4628 sayılı Kanun gerekli hallerde üretim, iletim ve dağıtım tesislerinin işletilmesi ve bakım onarım işlerinin hizmet alımı yoluyla verilebileceğini düzenlemiş, 6446 sayılı Kanun ise bu hükmü yürürlükten kaldırmış Kurul tarafından belirlenecek işlerin hizmet alımı yoluyla verilebileceği öngörülmüştür. Bu nedenle öncelikle tüm ihale sözleşmeleri ve şartnameler getirtilerek, ihale ile verilen işin yardımcı iş olup olmadığı, asıl işin verilmesi halinde; ihale sözleşmelerinin tarihlerine göre 4628 sayılı Kanun döneminde ise "verilmesi gerekli" ve "üretim, iletim ve dağıtım tesislerinin işletilmesi ve bakım onarım işleri" ya da 6446 sayılı Kanun döneminde ise "Kurul tarafından belirlenen" işlerden olup olmadığının tespit edilmesi gerekir. Alt işverenlik sözleşmeleri bu kanunlara yani kanuni yetkiye uygun olarak yapılmış ise, İş Kanununda öngörülen “işletmenin ve işin gereği ile teknolojik uzmanlık gerektiren iş” ve Alt İşverenlik Yönetmeliğinde yer alan "mal veya hizmet üretiminin zorunlu unsurlarından olan, işin niteliği gereği işletmenin kendi uzmanlığı dışında ayrı bir uzmanlık gerektiren iş" şartı sınırlandırması burada aranamayacağından bu sözleşmeler geçerli olacaktır.

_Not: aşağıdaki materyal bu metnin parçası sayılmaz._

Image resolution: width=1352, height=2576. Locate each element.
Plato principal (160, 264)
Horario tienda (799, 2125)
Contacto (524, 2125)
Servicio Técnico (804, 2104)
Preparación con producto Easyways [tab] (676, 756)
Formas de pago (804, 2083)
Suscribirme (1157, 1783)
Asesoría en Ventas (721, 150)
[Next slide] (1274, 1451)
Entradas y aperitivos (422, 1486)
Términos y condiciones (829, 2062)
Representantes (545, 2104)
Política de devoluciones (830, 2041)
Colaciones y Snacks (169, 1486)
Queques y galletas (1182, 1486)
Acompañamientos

Geçerli olarak yapılmış hizmet alım sözleşmelerinin varlığı halinde; gerekirse işyerinde keşif icra olunarak teknik bilirkişi marifetiyle ve gerekirse tanıklar tekrar dinlenerek, fiilen alt işverene verilen işin ne olduğu araştırılmalı, davacı işçinin ihale ile verilen iş kapsamında çalıştırılıp çalıştırılmadığı belirlenmelidir. İşçinin alt işverene bırakılan işler dışında çalıştırılması yapılan sözleşmeleri muvazaalı hale getirmeyip, bu durum tespit edildiğinde sadece o işçi için asıl işveren alt işveren ilişkisinin unsurlarının oluşmadığı sonucuna varılmalıdır. Bu durumda diğer işçiler açısından geçersizlik veya muvazaanın varlığından söz edilemez.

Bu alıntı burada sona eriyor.